Please copy out the records starting with the line that contains "Screen dimensions: 480x360 How do I perform: Point" and going on through the line that contains "pos(125,313)", requests included, and give only those lines. Scale every coordinate in the answers by 1.7, rounding to whole numbers with halves up, and leave the numbers in the requests unchanged.

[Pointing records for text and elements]
══════

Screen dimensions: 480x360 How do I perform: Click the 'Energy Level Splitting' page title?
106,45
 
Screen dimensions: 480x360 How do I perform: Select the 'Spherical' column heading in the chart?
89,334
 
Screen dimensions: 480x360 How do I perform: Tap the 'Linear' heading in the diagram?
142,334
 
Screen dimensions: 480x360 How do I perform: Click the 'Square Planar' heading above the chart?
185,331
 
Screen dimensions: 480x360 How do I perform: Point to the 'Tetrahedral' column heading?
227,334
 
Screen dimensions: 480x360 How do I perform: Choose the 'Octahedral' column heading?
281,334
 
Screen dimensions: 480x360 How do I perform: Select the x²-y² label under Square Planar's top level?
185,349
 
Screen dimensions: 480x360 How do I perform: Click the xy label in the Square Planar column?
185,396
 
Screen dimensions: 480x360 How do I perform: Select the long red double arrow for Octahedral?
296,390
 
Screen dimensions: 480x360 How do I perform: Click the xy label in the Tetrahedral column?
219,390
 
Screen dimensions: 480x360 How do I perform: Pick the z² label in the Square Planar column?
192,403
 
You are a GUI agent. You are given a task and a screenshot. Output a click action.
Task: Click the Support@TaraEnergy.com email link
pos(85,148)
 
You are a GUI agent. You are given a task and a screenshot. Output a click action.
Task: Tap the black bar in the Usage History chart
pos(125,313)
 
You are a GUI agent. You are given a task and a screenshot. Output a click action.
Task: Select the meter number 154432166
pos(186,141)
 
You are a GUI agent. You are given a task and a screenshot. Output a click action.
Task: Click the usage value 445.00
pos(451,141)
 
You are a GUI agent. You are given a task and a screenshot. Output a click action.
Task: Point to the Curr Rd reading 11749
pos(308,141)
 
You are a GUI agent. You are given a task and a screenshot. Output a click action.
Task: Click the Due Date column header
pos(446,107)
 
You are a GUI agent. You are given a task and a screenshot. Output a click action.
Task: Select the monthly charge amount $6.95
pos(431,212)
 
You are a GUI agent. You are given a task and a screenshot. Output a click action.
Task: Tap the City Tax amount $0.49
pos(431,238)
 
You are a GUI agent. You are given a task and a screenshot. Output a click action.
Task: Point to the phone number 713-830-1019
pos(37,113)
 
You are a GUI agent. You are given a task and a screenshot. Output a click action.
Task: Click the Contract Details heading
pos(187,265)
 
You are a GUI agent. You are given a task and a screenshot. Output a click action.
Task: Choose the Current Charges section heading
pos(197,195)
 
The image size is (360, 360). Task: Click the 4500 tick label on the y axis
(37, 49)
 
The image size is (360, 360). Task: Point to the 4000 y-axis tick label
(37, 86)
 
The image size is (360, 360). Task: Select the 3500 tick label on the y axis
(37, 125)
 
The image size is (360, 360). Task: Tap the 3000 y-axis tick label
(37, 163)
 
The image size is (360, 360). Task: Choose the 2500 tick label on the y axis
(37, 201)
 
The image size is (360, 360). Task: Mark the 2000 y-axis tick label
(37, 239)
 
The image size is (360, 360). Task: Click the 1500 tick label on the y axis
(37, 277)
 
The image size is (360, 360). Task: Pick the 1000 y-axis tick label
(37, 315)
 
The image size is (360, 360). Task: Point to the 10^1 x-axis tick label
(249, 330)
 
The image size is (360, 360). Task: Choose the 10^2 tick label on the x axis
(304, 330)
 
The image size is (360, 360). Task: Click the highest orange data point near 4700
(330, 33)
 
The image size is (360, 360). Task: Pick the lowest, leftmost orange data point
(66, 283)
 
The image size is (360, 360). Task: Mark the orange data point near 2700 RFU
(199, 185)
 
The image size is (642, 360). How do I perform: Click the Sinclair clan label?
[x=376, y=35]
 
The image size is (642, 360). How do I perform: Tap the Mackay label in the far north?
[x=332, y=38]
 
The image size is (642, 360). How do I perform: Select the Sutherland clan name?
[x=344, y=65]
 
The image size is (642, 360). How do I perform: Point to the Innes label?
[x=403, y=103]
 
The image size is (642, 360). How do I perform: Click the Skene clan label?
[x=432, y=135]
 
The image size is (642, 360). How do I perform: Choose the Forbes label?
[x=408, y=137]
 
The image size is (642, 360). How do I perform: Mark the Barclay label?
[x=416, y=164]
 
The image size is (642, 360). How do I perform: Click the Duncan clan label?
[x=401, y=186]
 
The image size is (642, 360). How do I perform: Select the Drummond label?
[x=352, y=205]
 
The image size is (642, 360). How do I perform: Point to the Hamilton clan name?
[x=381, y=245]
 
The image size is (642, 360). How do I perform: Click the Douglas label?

══════

__TASK ANSWER__.
Screen dimensions: 480x360 How do I perform: Point to the 'Tetrahedral' column heading?
386,568
 
Screen dimensions: 480x360 How do I perform: Choose the 'Octahedral' column heading?
478,568
 
Screen dimensions: 480x360 How do I perform: Select the x²-y² label under Square Planar's top level?
315,593
 
Screen dimensions: 480x360 How do I perform: Click the xy label in the Square Planar column?
315,673
 
Screen dimensions: 480x360 How do I perform: Select the long red double arrow for Octahedral?
503,663
 
Screen dimensions: 480x360 How do I perform: Click the xy label in the Tetrahedral column?
372,663
 
Screen dimensions: 480x360 How do I perform: Pick the z² label in the Square Planar column?
326,685
 
You are a GUI agent. You are given a task and a screenshot. Output a click action.
Task: Click the Support@TaraEnergy.com email link
pos(145,252)
 
You are a GUI agent. You are given a task and a screenshot. Output a click action.
Task: Tap the black bar in the Usage History chart
pos(213,532)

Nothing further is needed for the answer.